BEGIN

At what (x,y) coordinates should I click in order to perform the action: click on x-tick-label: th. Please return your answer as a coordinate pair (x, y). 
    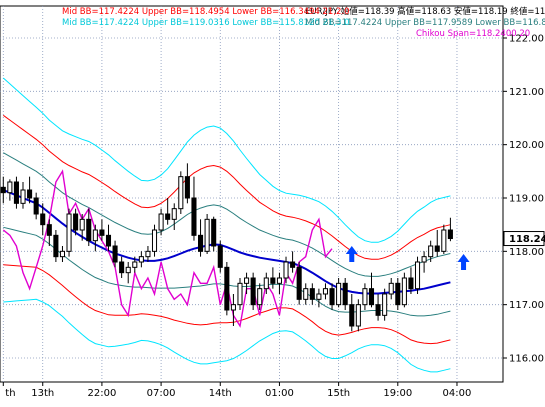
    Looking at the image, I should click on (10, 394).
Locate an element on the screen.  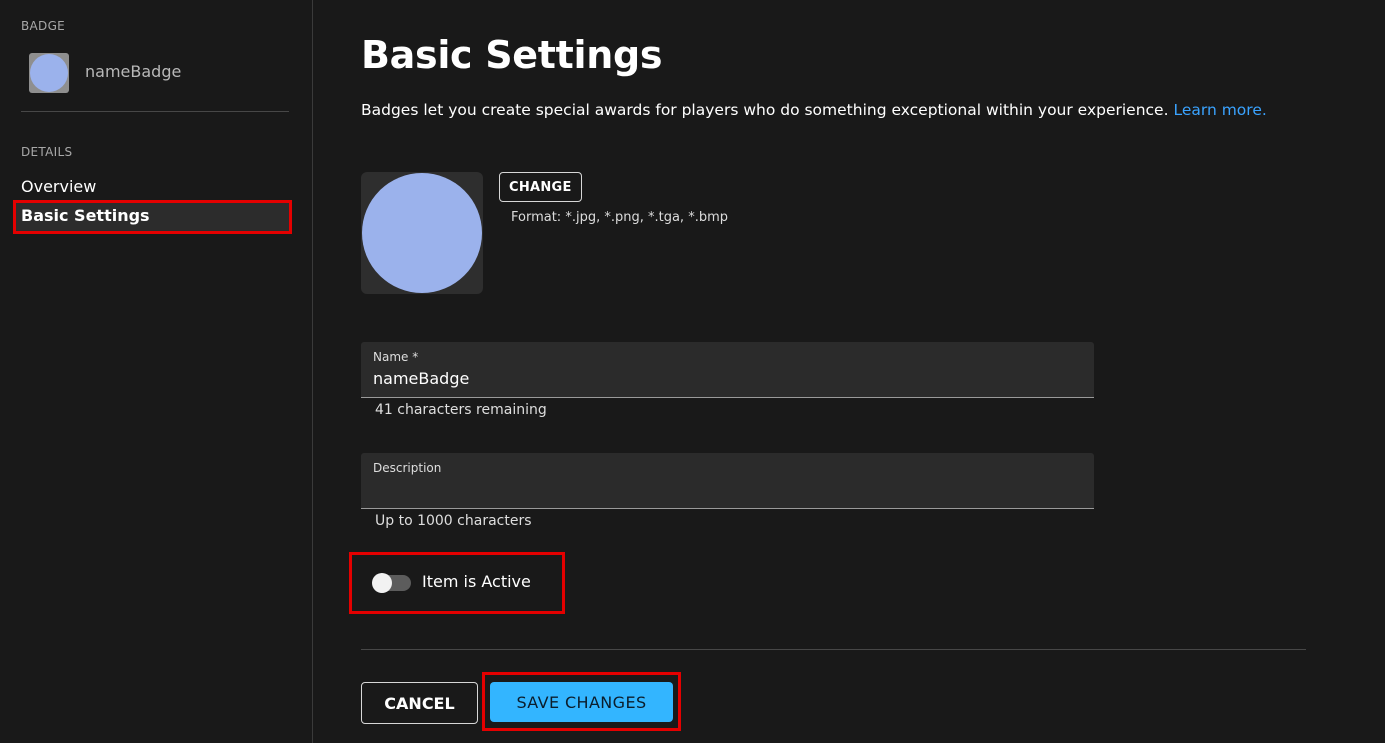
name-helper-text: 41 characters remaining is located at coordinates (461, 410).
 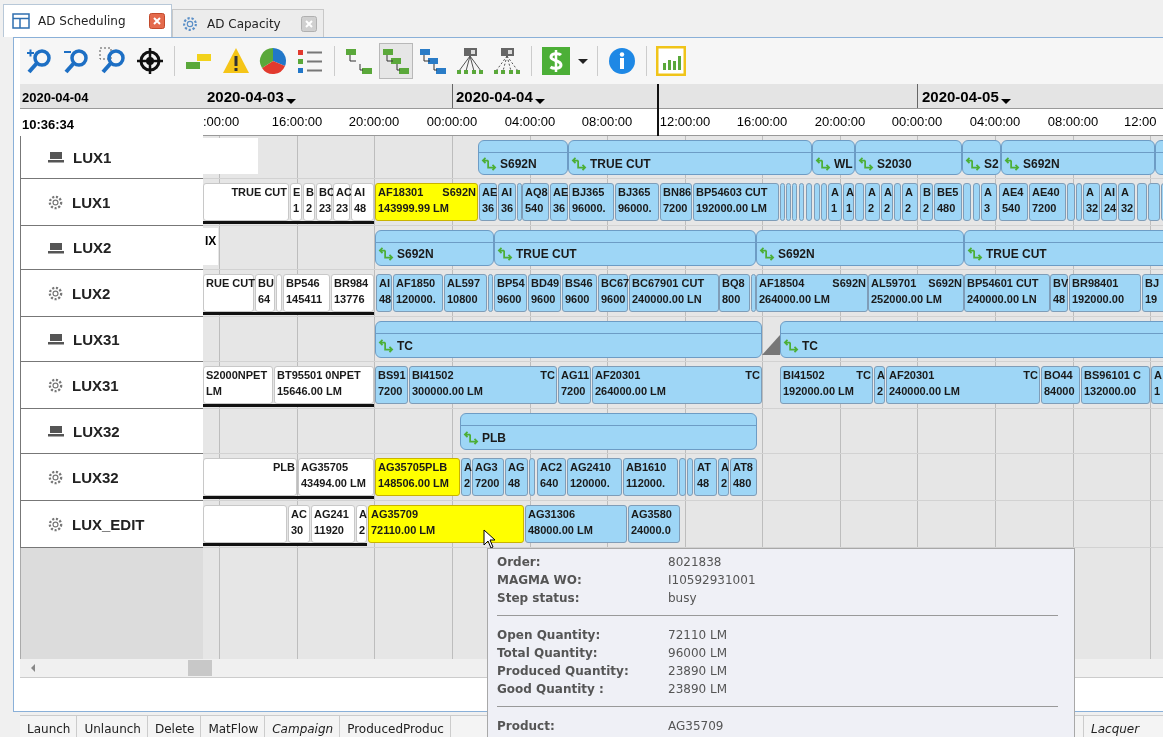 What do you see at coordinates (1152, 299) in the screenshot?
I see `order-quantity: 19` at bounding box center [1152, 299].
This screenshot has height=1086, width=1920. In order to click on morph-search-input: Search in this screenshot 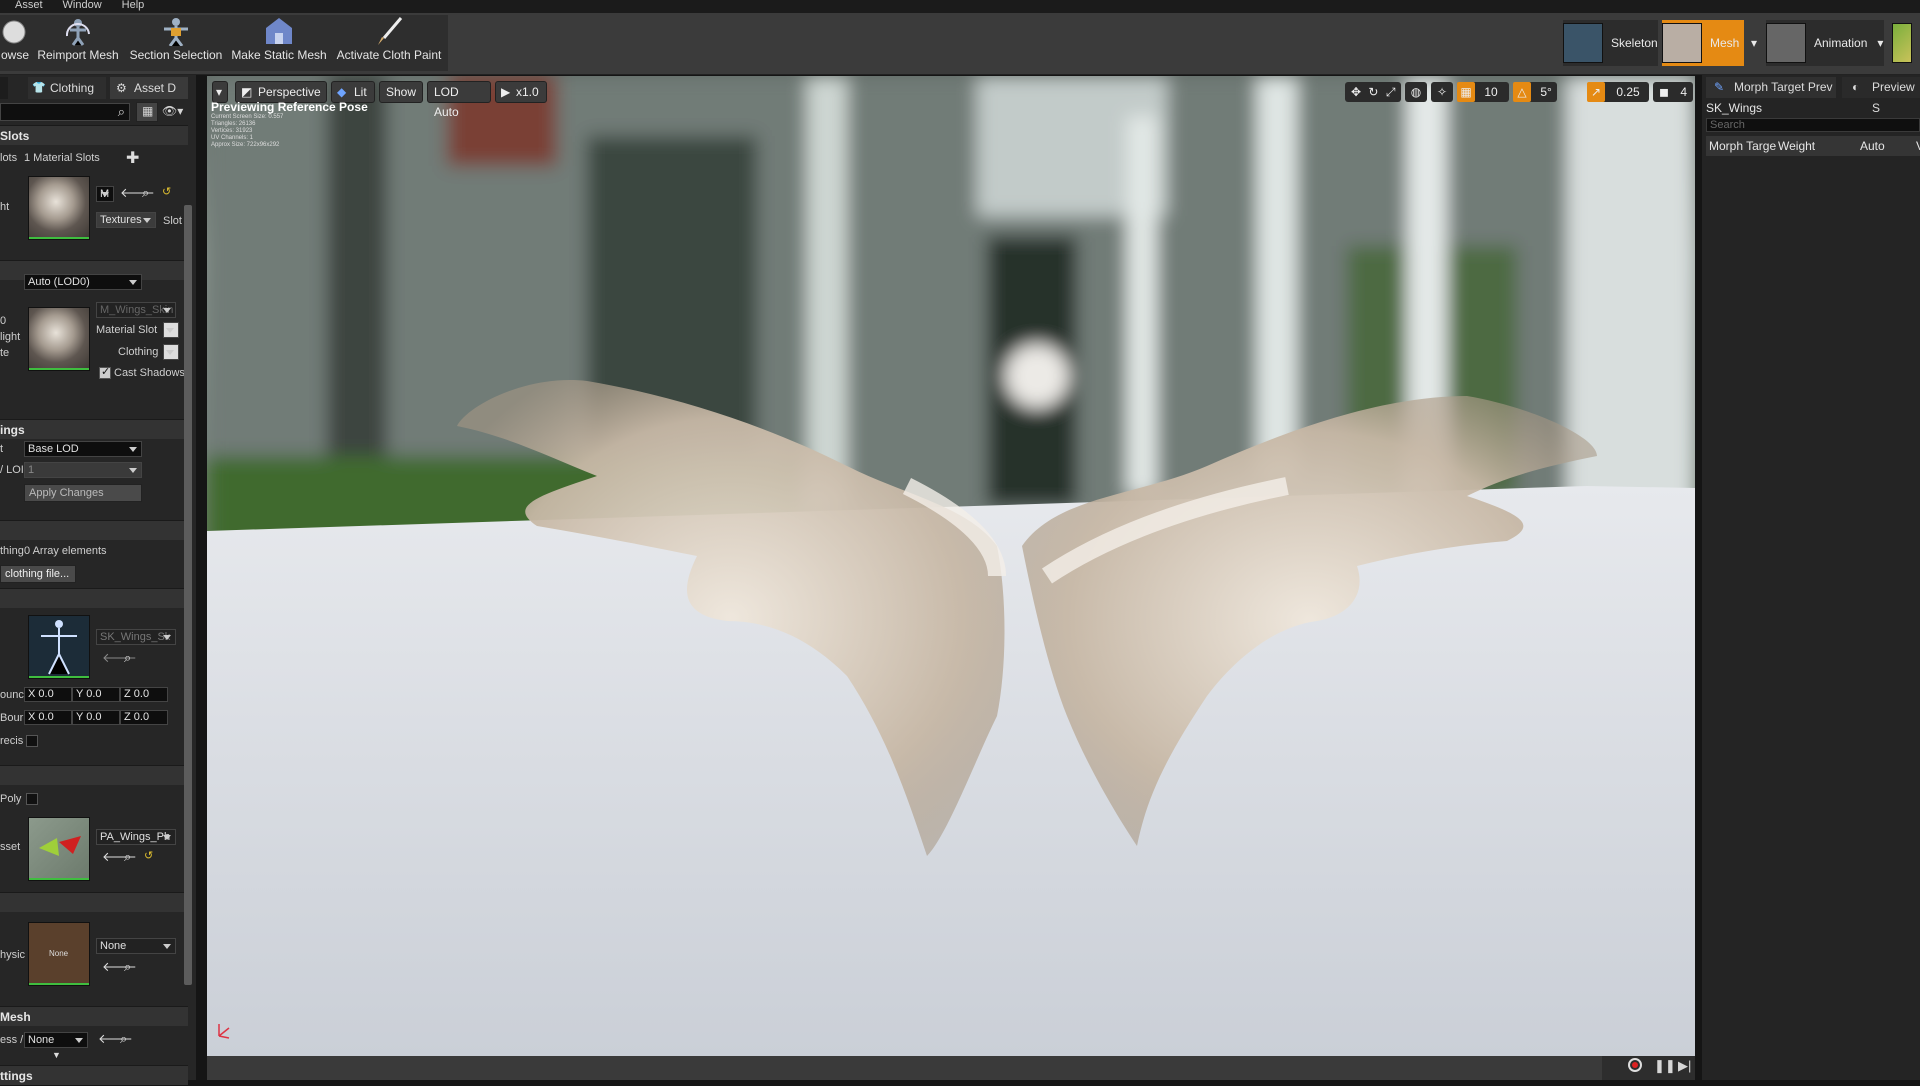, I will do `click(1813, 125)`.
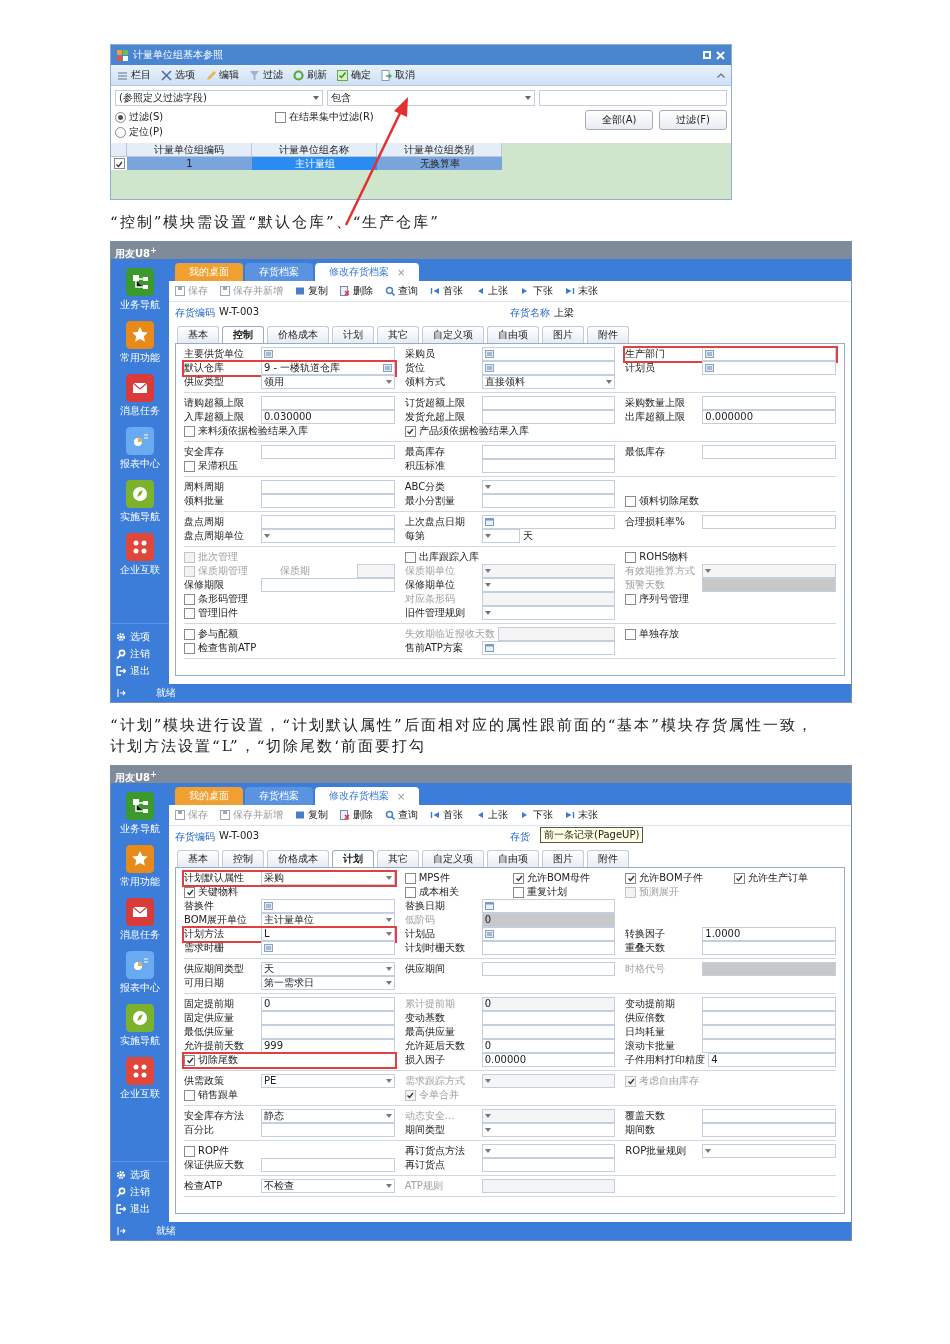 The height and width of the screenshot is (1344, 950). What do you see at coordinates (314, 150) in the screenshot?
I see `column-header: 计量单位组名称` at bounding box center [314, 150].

END

What needs to be done:
Format the data above, from its first line through the line containing "Looking at the", inclusive, as a JSON list of strings with one string per line and blank lines omitted. Leave the pictures out.

Answer box:
[
  "At what (x,y) coordinates should I click in order to perform the action: click on x-tick-label: th. Please return your answer as a coordinate pair (x, y). ",
  "    Looking at the image, I should click on (10, 394)."
]